#### STORED DATA
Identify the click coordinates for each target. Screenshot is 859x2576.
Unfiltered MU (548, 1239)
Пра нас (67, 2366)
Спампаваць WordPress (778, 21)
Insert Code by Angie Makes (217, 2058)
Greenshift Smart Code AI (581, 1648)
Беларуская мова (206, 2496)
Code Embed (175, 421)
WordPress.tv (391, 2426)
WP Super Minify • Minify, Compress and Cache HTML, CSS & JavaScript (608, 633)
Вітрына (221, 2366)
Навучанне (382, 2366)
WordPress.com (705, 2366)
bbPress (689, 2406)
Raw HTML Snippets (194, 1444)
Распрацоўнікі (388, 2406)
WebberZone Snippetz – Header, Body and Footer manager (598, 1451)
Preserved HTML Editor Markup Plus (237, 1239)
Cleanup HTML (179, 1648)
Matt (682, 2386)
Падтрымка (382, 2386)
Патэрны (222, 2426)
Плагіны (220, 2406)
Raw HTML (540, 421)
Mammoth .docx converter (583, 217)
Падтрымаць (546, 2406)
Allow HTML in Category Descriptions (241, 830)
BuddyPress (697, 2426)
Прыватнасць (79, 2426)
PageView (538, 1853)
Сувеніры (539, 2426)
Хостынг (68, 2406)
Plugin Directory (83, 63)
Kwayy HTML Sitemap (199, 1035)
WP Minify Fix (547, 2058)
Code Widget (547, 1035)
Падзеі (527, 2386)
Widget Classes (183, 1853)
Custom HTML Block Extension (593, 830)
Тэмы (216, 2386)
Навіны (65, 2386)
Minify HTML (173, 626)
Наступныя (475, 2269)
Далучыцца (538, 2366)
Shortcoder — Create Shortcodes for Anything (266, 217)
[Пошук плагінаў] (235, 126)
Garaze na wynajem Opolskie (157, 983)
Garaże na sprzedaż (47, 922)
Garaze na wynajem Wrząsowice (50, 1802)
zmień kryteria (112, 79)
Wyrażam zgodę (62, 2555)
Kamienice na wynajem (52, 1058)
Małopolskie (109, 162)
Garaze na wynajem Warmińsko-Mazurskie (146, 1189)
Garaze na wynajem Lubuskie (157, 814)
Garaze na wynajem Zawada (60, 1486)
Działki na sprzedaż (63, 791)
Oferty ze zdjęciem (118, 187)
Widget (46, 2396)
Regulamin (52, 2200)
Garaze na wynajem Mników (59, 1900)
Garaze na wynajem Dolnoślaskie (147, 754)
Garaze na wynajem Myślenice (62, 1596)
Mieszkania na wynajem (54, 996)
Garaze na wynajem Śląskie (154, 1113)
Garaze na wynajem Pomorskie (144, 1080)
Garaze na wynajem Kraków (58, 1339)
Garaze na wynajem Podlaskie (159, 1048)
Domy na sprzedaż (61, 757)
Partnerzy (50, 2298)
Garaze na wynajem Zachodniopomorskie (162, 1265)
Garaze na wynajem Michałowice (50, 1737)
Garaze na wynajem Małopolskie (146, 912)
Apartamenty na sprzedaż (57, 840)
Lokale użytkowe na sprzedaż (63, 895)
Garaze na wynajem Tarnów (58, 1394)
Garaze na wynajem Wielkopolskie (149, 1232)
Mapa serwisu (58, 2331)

#### PROBLEM TO WORK ON
All that is wanted is the lines from the one containing "Widget (46, 2396)" through the last line of the records, restated word for word.

#### EXERCISE SOLUTION
Widget (46, 2396)
Regulamin (52, 2200)
Garaze na wynajem Mników (59, 1900)
Garaze na wynajem Dolnoślaskie (147, 754)
Garaze na wynajem Myślenice (62, 1596)
Mieszkania na wynajem (54, 996)
Garaze na wynajem Śląskie (154, 1113)
Garaze na wynajem Pomorskie (144, 1080)
Garaze na wynajem Kraków (58, 1339)
Garaze na wynajem Podlaskie (159, 1048)
Domy na sprzedaż (61, 757)
Partnerzy (50, 2298)
Garaze na wynajem Zachodniopomorskie (162, 1265)
Garaze na wynajem Michałowice (50, 1737)
Garaze na wynajem Małopolskie (146, 912)
Apartamenty na sprzedaż (57, 840)
Lokale użytkowe na sprzedaż (63, 895)
Garaze na wynajem Tarnów (58, 1394)
Garaze na wynajem Wielkopolskie (149, 1232)
Mapa serwisu (58, 2331)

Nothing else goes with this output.